## [Problem statement]
Set down exactly the lines below, starting at the one that contains "[Play or Stop] (487, 102)" and ending at the one that contains "SKLEP (137, 34)", with both of those lines included and nothing else.

Input below:

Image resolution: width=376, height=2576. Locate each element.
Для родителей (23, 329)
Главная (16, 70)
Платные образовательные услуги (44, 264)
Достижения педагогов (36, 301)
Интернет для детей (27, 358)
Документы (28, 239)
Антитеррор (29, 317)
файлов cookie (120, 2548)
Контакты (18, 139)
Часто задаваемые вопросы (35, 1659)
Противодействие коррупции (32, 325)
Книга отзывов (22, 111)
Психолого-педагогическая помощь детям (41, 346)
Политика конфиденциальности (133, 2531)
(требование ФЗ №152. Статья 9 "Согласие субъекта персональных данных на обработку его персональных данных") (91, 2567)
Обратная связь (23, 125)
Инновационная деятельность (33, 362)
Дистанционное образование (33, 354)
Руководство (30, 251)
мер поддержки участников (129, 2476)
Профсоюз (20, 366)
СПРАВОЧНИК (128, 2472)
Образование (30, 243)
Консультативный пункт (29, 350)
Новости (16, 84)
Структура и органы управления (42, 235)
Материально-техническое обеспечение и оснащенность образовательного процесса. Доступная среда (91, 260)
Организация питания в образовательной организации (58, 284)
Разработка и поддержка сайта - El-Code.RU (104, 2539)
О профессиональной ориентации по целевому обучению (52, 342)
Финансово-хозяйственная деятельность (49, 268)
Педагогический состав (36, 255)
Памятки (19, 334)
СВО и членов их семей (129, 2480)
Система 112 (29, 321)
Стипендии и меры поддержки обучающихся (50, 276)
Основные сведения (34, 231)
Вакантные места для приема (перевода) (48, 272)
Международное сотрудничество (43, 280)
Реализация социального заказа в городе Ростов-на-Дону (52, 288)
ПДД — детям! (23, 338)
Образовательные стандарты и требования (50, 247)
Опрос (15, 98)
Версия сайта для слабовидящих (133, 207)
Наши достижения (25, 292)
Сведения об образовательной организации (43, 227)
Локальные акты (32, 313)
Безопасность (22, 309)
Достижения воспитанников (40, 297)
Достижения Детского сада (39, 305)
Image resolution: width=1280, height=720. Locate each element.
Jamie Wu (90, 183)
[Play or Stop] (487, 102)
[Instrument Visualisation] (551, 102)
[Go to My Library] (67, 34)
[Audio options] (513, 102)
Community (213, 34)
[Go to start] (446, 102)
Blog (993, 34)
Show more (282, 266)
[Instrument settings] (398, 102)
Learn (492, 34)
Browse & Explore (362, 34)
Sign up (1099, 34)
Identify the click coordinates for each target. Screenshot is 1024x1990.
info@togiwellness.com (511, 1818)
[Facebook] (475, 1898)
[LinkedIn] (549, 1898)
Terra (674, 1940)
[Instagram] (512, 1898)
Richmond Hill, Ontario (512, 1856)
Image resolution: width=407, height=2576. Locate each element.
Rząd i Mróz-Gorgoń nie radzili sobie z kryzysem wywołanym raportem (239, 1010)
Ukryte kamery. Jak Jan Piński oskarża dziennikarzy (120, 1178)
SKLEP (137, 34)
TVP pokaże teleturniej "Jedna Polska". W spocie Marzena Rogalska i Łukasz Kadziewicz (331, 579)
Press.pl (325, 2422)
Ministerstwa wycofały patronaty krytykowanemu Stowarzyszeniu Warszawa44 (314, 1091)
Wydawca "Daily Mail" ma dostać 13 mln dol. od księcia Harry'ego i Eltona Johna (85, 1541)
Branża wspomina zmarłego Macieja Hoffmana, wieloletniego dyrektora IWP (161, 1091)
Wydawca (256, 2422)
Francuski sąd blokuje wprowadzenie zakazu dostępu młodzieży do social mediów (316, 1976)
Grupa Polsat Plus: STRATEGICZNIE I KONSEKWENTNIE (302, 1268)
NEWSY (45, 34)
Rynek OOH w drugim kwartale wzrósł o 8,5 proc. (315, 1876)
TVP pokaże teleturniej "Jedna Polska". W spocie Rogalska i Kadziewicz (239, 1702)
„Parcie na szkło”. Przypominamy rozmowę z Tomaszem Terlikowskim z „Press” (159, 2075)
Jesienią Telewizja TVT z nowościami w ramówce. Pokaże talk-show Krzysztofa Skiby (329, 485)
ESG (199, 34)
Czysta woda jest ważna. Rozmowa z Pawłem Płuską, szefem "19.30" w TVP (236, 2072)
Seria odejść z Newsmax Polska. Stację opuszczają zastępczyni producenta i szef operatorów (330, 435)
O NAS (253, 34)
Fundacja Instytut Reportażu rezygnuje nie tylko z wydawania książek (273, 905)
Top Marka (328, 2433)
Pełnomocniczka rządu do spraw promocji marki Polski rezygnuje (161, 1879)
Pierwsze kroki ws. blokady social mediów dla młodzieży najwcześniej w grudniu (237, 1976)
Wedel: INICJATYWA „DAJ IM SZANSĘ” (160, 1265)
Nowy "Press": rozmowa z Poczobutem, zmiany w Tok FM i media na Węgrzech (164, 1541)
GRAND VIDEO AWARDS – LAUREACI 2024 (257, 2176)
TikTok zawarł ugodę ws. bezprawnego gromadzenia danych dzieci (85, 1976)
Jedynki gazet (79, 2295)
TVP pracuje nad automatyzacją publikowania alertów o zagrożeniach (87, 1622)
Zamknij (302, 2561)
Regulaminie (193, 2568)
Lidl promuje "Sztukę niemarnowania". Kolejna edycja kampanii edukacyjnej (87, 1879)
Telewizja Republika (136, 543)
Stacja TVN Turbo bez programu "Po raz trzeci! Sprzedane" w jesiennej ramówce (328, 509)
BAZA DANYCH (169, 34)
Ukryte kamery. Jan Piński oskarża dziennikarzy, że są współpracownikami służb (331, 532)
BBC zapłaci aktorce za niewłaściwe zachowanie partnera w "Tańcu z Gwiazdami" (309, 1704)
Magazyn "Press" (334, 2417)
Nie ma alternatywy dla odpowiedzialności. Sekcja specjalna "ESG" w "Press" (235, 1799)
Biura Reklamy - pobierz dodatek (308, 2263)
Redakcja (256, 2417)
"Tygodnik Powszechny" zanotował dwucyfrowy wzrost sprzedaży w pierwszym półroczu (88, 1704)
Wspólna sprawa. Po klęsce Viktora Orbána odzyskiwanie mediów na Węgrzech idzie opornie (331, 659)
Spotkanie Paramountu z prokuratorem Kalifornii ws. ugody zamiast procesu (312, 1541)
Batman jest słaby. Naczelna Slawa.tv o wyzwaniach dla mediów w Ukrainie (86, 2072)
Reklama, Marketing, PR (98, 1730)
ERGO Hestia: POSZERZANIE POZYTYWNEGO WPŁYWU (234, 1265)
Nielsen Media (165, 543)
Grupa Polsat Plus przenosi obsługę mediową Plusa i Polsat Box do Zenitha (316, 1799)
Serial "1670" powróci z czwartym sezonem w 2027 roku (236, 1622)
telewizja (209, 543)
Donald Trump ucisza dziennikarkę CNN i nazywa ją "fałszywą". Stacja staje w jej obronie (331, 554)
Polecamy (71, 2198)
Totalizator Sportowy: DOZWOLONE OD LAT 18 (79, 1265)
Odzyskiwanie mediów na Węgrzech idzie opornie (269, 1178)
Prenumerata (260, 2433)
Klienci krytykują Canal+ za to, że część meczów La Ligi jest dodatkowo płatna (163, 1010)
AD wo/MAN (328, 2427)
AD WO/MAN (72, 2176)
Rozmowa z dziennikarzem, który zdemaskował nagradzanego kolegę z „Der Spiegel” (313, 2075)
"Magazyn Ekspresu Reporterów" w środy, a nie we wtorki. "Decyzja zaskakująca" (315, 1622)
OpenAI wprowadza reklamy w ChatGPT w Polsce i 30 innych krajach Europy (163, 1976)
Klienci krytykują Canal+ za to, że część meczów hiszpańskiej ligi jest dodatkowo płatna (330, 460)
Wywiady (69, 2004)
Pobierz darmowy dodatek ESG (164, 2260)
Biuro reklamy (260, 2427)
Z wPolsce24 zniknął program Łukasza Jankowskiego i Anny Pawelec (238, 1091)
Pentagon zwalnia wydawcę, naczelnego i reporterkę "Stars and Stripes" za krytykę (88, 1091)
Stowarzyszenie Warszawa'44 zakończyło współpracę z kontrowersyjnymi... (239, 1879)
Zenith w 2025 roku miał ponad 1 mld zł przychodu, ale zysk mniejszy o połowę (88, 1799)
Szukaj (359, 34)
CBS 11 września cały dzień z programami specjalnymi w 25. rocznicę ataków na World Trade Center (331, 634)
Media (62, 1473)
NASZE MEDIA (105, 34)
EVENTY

End of Input.

## [Response to the task]
[Play or Stop] (487, 102)
[Instrument Visualisation] (551, 102)
[Go to My Library] (67, 34)
[Audio options] (513, 102)
Community (213, 34)
[Go to start] (446, 102)
Blog (993, 34)
Show more (282, 266)
[Instrument settings] (398, 102)
Learn (492, 34)
Browse & Explore (362, 34)
Sign up (1099, 34)
Identify the click coordinates for each target. Screenshot is 1024x1990.
info@togiwellness.com (511, 1818)
[Facebook] (475, 1898)
[LinkedIn] (549, 1898)
Terra (674, 1940)
[Instagram] (512, 1898)
Richmond Hill, Ontario (512, 1856)
Image resolution: width=407, height=2576. Locate each element.
Rząd i Mróz-Gorgoń nie radzili sobie z kryzysem wywołanym raportem (239, 1010)
Ukryte kamery. Jak Jan Piński oskarża dziennikarzy (120, 1178)
SKLEP (137, 34)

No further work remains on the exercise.